Every line containing "will" should be identified and copied from the data below.

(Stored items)

********

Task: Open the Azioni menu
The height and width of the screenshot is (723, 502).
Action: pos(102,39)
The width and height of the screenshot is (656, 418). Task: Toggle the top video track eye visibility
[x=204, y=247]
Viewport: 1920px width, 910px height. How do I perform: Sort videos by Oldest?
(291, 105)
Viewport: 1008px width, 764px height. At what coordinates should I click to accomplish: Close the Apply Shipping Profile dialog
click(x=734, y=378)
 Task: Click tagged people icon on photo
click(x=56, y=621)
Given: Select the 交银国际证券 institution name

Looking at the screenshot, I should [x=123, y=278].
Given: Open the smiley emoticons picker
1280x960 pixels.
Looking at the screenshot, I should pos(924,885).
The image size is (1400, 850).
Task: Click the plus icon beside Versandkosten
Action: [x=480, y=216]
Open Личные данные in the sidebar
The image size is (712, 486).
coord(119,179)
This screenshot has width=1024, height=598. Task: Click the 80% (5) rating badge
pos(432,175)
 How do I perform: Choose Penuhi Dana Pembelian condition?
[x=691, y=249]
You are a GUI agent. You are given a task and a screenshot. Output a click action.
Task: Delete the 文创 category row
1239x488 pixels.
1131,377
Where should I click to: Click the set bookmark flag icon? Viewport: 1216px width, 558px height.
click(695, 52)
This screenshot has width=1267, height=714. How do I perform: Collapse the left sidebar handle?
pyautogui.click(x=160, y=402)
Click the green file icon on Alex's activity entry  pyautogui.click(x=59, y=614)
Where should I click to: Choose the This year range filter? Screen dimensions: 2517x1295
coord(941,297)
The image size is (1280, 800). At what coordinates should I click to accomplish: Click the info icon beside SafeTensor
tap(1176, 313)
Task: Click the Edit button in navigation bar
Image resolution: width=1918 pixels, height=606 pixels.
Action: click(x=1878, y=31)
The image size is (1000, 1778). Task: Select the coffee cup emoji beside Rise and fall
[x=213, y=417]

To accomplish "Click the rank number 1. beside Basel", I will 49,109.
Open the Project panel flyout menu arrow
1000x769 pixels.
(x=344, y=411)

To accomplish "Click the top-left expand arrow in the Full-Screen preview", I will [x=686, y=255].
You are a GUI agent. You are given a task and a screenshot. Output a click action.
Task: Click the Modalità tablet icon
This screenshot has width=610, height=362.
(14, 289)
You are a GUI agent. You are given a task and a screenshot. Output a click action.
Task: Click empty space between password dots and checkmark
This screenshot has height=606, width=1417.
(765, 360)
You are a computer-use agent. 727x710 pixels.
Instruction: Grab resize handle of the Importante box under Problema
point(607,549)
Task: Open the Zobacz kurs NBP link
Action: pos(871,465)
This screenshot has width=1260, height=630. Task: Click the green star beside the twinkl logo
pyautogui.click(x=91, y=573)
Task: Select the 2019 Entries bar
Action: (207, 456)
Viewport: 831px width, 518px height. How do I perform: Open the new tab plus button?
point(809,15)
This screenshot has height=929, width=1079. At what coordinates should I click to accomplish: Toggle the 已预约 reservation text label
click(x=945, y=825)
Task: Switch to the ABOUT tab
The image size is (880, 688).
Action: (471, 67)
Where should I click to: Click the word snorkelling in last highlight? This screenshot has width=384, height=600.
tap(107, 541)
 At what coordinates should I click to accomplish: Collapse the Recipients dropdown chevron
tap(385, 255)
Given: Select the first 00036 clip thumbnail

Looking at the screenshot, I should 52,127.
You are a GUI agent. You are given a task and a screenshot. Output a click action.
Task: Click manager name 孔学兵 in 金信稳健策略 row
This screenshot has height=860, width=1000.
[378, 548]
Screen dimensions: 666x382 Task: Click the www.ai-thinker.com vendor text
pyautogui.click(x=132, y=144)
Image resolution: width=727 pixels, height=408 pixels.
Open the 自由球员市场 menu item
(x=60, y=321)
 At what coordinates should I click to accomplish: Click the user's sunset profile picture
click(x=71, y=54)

********

ANSWER BELOW ▸
To accomplish "Click the rank number 1. beside Basel", I will 49,109.
To accomplish "Click the top-left expand arrow in the Full-Screen preview", I will [x=686, y=255].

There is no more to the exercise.